Le vieux lève la main droite pour attirer l'attention du garçon, une main à trois doigts, tordue comme un cep de vigne, avec des plaies purulentes sur le dos. Captant son regard, le vieux dit en souriant : « Jacob Aufsaugen, on ne se serre pas la main ? »
Il prend son haleine de plein fouet. Une haleine tellement lourde qu'elle a mis plusieurs secondes à franchir la table qui les sépare. La vue des rares dents jaunes qui peuplent sa bouche confirme l'odeur. La peau de sa joue gauche est tendue, figée, comme sur ces images de visages cicatrisés après une brûlure à l'acide. Lorsqu'il parle, son œil droit cligne irrégulièrement, peut-être pour mieux s'imprégner de l'improbabilité de son proche environnement.

— Tu m'es sympathique, tu sais... Je peux te tutoyer ? Tu vois, cette fille que tu regardais tout à l'heure, si tu continues à la suivre comme ça, que tu la questionnes comme toujours, ce soir en rentrant, que tu l'enfermes, et toi avec, dans ce manège, elle va souffrir, et toi aussi !
— Pas du tout... Et d'abord, je ne vois pas —
— Vous allez souffrir tous les deux, sauf qu'elle, un jour, elle partira. Et là, tu continueras de souffrir tout seul ! Tu sais la jalousie c'est très insidieux, tu crois tout contrôler et tu finis maniaque et solitaire.
Une violente quinte de toux l'interrompt, il sort un mouchoir, qui se teinte de rouge.
— Ça va aller, Monsieur ? Vous voulez que je —
— Moi, encore aujourd'hui, je reste jaloux. Bon, c'est plus facile maintenant qu'elle n'est plus qu'un souvenir, mais tout de même, ne pas savoir où elle est, ni avec qui... Depuis qu'elle est partie, je suis jaloux tout seul dans mon coin, et ça fait deux ans que ça dure.
— Deux ans ? C'était il y a deux ans seulement ? Vous auriez pu grandir un peu, non ? C'est pas raisonnable d'être encore jaloux à votre âge !
— J'ai l'air vieux, mais pas tant... Tu me regardes, là, et tu vois juste à quoi tu ressembleras dans quelques mois, ça va vite, tu sais... C'est vrai qu'elle est belle !
— Arrêtez de la regarder !
— Tu vois, ça c'est intéressant ! Tu en arrives à être jaloux d'un vieux maniaque inoffensif.
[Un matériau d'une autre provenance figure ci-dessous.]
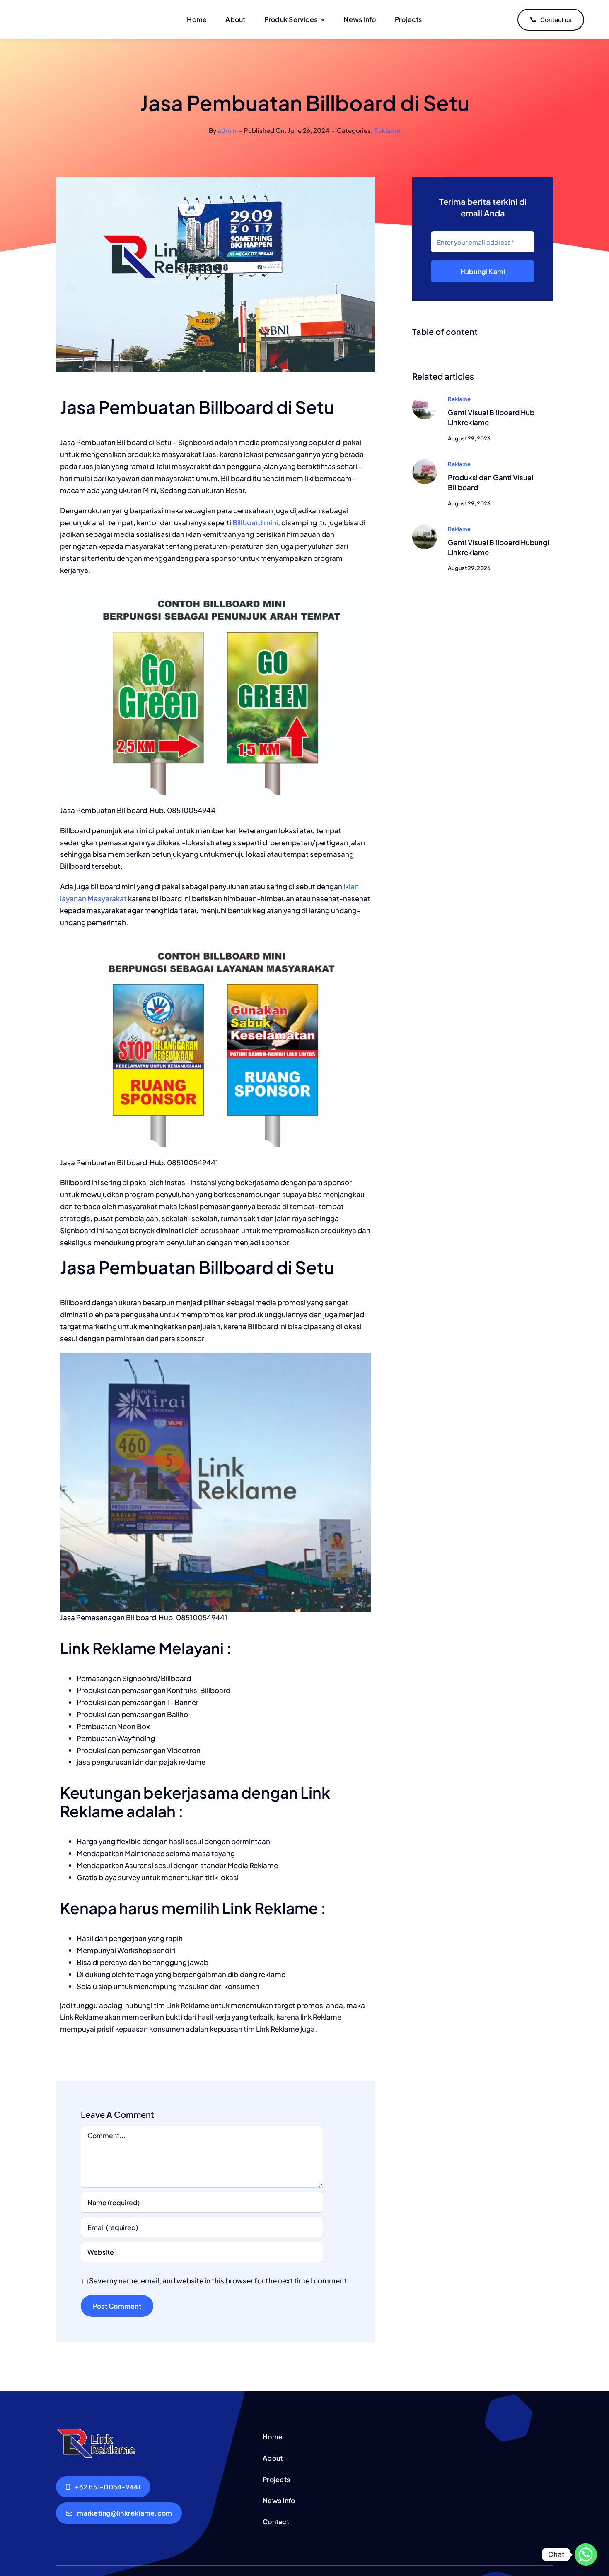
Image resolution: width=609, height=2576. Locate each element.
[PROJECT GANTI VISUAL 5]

Au fond, tu ne veux pas être le seul qu'elle aime, mais tu veux être le seul à l'aimer. C'est moche !
— Mais ferme ta gueule, maintenant !
Il a crié malgré lui. Les touristes aux tables alentour se retournent. Elle n'a pas entendu l'éclat, trop absorbée par son téléphone. Le vieux se remet à tousser dans son mouchoir.
— Désolé, je me suis emporté... Je vais vous chercher un verre d'eau.

Quand il revient avec la carafe, le siège du vieux est vide. Il se rassoit, reprend son rognage de doigts. Elle est toujours penchée sur son mobile, toujours avec Éric. Il étouffe un cri de surprise quand un ongle entier lui reste entre les dents. Autour de son doigt, il presse son mouchoir, qui se teinte de rouge.

1 commentaire:

Xav a dit…

Et vous savez quoi ? J'ai gagné ! Incroyable !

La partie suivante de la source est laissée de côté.